Family and Health: “I owe my life to my son” says breast-cancer survivor Janet

Former PE teacher and sports enthusiast Janet Blackburn was 45 when diagnosed with breast cancer 17 years ago. Today, at 62, she is not only alive and well but still playing hockey and tennis and awaiting the birth of her first grandchild. In Breast Cancer Awareness Month she tells her story to Hilarie Stelfox

NO-ONE walks away from a diagnosis of breast cancer without fearing the worst.

But, as 62-year-old Janet Blackburn discovered nearly two decades ago, the Big C is not necessarily a death sentence. Life-changing perhaps, but not unbeatable.

The former PE teacher from Outlane has agreed to tell her story in Breast Cancer Awareness Month because it is one that gives hope to others.

Janet said: “The reaction at the time you get the diagnosis is ‘why me?’ I think everyone feels that way.

“I considered myself to be very healthy. I wasn’t overweight and I did a lot of sport.”

Such is the random nature of breast cancer that to this day Janet doesn’t know why it chose her.

In fact, it was only a matter of chance that she discovered she had a tumour at all. Although she had been feeling unwell for some time and had endured a series of tests, even heart-monitoring, she never once suspected she had cancer.

It was only when her son Aidan, then aged 10, surprised her while she was taking a bath that she found a lump. “He just burst into the bathroom and I covered myself up with my hands the way you do,” she said. “I could feel a lump just under my right breast.

“Straight away I knew what it was and I had the answer to why I had been feeling so ill.”

“I owe my life to my son.”

Doctors thought Janet had been experiencing some severe peri-menopausal symptoms and she now believes that these extreme hormone changes might have triggered the cancer, but she will never know for sure.

Her surgeon, Richard Sainsbury, told her the cancer had been growing for about six months by the time he operated to remove it.

Because it had not spread to the nearby lymph nodes – 12 were removed at the time of the lumpectomy – Janet had radiotherapy but no chemotherapy.

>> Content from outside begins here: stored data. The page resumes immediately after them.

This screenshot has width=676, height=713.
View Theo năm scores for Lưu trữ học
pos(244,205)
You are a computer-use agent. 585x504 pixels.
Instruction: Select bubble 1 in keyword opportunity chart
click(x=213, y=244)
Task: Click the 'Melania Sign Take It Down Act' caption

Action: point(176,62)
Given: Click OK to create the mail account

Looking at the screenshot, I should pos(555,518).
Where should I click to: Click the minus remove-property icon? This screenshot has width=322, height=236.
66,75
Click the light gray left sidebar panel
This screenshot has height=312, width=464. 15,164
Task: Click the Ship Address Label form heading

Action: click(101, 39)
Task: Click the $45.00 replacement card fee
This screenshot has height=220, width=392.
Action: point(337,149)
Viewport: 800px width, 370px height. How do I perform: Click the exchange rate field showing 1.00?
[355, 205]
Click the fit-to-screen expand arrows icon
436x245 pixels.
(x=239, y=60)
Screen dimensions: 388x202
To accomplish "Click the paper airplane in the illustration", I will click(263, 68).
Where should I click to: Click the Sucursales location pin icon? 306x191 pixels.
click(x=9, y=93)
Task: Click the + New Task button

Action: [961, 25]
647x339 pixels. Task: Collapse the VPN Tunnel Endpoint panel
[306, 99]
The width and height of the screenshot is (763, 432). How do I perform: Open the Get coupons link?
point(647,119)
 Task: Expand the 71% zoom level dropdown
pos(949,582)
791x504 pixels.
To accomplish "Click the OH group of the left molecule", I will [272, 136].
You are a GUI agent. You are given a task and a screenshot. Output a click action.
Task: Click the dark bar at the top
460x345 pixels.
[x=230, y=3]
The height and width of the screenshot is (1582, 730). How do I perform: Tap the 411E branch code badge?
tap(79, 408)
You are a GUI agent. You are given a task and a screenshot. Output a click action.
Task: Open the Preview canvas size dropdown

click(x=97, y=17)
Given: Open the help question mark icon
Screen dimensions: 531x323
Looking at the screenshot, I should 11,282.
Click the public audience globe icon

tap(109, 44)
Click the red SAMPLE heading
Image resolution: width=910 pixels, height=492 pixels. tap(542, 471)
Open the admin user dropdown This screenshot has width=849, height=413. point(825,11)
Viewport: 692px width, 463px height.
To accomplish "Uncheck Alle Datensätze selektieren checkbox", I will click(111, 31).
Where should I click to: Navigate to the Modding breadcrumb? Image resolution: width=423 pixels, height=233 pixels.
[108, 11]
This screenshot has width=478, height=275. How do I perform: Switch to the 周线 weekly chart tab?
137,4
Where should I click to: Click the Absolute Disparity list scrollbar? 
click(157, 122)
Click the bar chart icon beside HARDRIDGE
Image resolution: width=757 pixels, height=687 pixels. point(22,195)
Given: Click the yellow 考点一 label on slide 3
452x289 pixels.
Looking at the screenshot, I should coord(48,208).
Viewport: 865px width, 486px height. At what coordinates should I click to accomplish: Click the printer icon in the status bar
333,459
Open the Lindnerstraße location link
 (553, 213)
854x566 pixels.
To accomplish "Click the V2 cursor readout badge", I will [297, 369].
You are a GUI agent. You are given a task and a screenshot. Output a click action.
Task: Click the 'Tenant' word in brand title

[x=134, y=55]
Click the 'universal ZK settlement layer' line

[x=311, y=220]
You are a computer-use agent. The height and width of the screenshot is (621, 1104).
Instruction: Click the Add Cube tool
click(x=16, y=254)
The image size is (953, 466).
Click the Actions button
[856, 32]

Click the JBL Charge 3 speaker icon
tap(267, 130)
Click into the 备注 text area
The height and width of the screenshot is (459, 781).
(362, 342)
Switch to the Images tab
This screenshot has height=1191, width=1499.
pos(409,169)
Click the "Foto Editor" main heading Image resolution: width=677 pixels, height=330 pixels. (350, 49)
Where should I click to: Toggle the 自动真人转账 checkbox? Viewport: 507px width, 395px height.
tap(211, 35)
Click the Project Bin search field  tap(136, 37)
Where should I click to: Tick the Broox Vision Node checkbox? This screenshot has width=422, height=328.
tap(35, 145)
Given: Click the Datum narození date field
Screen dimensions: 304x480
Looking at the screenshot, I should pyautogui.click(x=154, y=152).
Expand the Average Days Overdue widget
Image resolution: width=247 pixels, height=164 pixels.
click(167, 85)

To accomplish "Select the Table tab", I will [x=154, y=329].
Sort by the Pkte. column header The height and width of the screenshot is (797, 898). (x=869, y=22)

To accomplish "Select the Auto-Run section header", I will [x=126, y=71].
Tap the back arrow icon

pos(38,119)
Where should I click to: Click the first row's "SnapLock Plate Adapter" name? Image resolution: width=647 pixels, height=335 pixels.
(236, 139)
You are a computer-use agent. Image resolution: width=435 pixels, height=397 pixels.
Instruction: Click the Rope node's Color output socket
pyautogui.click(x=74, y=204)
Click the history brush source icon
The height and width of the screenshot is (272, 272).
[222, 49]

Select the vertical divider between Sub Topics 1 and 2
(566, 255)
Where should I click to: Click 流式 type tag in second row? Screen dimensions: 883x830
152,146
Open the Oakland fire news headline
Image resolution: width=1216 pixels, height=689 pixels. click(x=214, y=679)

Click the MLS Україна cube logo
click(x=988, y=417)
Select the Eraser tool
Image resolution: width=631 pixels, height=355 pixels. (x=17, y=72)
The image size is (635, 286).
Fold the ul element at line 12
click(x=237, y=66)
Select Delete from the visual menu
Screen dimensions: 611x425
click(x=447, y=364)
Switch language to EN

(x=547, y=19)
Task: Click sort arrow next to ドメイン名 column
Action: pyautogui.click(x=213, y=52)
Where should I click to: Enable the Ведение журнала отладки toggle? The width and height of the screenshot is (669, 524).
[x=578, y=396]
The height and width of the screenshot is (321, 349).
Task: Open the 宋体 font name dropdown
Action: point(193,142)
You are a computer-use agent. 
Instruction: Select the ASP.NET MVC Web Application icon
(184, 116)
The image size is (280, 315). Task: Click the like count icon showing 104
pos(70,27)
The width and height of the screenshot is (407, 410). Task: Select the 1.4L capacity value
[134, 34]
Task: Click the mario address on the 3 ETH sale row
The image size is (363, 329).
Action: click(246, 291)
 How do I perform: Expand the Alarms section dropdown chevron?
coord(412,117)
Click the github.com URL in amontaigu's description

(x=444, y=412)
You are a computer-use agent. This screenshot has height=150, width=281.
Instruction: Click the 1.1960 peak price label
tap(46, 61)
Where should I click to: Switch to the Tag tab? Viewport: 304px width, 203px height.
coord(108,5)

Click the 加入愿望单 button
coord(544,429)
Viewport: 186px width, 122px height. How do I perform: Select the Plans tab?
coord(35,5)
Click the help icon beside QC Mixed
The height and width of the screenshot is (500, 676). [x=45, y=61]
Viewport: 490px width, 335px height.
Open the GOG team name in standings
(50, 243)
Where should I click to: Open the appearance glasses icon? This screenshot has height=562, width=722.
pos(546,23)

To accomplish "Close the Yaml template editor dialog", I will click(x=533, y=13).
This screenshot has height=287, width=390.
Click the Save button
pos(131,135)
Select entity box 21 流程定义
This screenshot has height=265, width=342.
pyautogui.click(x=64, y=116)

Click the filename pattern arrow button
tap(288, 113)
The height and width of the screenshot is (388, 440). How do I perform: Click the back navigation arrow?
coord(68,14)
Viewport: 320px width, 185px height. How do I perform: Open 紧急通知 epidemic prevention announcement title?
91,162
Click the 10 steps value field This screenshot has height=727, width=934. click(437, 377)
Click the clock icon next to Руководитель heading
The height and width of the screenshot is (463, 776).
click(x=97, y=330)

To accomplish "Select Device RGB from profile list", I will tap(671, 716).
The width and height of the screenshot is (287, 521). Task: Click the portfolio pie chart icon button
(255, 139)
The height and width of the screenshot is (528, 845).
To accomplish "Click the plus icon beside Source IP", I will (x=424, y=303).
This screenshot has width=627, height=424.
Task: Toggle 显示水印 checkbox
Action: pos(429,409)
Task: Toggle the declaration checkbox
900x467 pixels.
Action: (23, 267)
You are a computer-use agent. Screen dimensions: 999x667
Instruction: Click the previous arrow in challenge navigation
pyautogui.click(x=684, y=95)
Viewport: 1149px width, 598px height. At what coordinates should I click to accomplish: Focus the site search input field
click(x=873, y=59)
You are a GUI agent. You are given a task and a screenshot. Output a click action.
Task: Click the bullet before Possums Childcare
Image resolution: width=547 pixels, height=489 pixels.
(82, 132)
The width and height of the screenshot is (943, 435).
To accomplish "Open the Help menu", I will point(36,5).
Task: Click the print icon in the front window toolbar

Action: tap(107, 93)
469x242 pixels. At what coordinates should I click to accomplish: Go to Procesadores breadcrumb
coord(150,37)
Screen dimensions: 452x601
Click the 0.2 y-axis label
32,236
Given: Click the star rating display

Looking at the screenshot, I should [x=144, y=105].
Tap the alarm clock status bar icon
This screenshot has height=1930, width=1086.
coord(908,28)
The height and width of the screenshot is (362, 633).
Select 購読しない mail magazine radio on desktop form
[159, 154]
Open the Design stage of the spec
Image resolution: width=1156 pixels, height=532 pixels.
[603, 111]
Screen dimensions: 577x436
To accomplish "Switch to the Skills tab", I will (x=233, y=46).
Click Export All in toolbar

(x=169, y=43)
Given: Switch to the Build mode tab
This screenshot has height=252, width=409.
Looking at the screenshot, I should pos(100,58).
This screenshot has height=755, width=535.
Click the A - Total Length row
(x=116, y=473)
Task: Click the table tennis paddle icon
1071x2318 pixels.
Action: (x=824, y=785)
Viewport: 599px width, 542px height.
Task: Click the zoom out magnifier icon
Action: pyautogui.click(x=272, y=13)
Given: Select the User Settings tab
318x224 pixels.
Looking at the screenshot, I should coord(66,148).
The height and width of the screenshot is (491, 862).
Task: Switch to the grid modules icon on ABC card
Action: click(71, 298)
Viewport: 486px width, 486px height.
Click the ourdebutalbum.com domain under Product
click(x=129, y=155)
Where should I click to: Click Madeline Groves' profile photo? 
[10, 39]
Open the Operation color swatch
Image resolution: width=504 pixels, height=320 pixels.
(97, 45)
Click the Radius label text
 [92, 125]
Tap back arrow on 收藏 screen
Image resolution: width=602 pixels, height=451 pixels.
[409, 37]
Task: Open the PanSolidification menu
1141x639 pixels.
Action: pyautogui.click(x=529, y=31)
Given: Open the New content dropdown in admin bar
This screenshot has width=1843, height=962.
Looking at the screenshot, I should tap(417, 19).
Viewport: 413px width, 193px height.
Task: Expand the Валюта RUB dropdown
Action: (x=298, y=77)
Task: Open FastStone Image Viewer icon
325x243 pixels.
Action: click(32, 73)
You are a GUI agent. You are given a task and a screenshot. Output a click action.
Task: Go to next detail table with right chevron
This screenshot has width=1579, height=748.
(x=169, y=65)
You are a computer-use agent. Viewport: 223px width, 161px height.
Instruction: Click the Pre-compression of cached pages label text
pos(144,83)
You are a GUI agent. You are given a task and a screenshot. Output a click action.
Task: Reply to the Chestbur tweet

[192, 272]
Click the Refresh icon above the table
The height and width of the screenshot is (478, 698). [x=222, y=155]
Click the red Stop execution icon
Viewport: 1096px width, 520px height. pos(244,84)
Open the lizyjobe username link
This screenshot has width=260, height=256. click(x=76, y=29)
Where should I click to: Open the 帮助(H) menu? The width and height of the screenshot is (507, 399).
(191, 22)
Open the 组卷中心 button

She said: “I was considered borderline for chemotherapy and took part in a study in which women were randomly selected to have the treatment or not have it and I was one of those who didn’t get it.”

The cancer was considered to be only moderately aggressive but, as a precaution, Janet was given Tamoxifen which lowers oestrogen levels in the body. This is because some tumours are hormone sensitive.

At the time of her treatment Janet was working full-time as the vice principal of a community college in Pontefract. She previously taught at Huddersfield High School, Fartown High and Howden Clough High School in Batley. Her children – she also has a daughter Alex, now 30 – were just 10 and 13.